What about the next decade? Horgan plans to boost the tech sector by investing $100 million and helping local startups to get government contracts.
The province’s low tax rates may bring companies to BC, he says, but if their employees can’t afford to live here, they will leave.
“If the tech companies want low marginal tax rates and pipelines into the Lower Mainland, then they should vote for the Liberals,” said Horgan.
“If they want someone who is working for them, then they should vote for me.”
And what of those pipelines? The BC NDP say they will use “every tool” in their toolbox to stop the Kinder Morgan pipeline expansion.
“One of the first calls I make upon being elected will be to the Prime Minister to make it abundantly clear to him that that’s my position and the government has a four year mandate and we’re going to hold fast to that,” said Horgan.
The BC NDP say they would also stop the $3.5 billion bridge being built to replace the congested George Massey Tunnel.

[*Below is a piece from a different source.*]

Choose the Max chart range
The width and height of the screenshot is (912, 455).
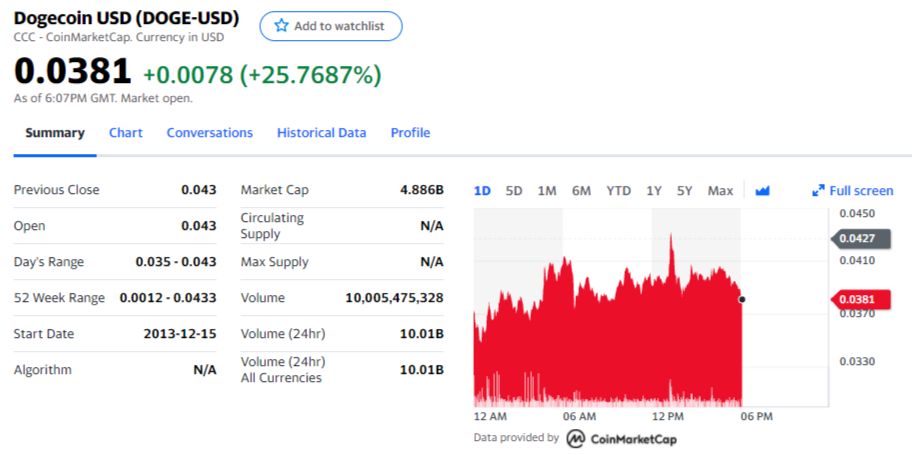pos(720,191)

“It’s not the best way to go. It’s a big ton of money that could be put towards other improvements,” said Horgan. “The twinning of the tunnel, or the rejuvenating of the tunnel, is a more cost effective way to get a better result.”

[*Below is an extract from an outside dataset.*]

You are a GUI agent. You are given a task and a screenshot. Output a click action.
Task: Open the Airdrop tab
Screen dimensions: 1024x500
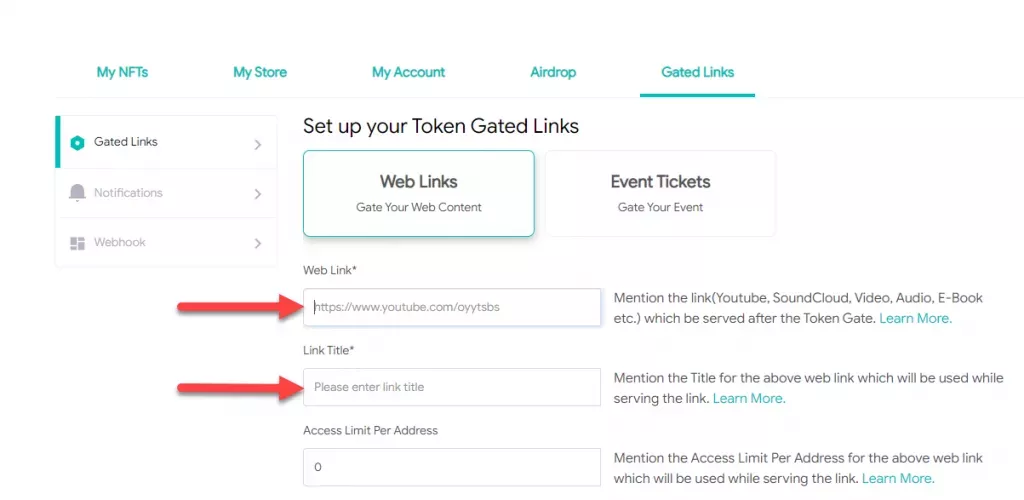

While we’re on the issue of transport, there’s the thorny issue of rideshare to discuss. The BC NDP have been less than enthusiastic in the past about companies like Uber and Lyft.
Horgan readily admits, “For those voters who do believe rideshare is the most important thing, I might not be their guy.”

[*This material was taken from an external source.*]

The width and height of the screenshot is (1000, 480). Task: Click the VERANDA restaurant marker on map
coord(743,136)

But, he says, a BC NDP government would bring in rideshare, potentially as early as May 2018–once they’ve levelled the playing field for taxi drivers.
“Clearly there’s a need for the service, and we’ve been absolutely up front about that. It’s coming. Let’s do it right.”
Nevertheless, he says, the taxi industry needs to adapt fast. “If it doesn’t, then it won’t exist anymore,” said Horgan.
It’s while we’re discussing rideshare that Game of Thrones comes up, as Horgan describes his previous attempts to warn the BC government rideshare was coming.
“Change is coming. Winter is coming. You know, let’s be ready for it.”
Winter is coming? Horgan says he doesn’t want to link that to his rideshare policy. Fair enough. Being able to get an Uber really isn’t the same as being invaded by whitewalkers.
But is he really a Game of Thrones fan?
“Yes I am! I’ve been actively looking at spoilers all over the place. I can’t wait,” said Horgan, eagerly anticipating the next season of GoT in June.
“I’ve only read two of the books–I just don’t have time–and I can’t wait for June.”
Who knew? Now, back to the real-life game of thrones playing out on the BC stage right now. Does Horgan stand a chance?
“I believe that people want a government and that they want change,” said Horgan.
“They’re tired of someone who’s making life harder for them, not easier. And saying everything is great, when it’s not. They know it’s not.”
“We have laid out the plan, we are going to stick to the plan and it’s costed, it’s affordable and it’s a start. But is this the end? I don’t think so.
“I see infinite possibilities for people, I see infinite possibilities for British Columbia and we need a government that’s engaged with people to have those types of discussions.”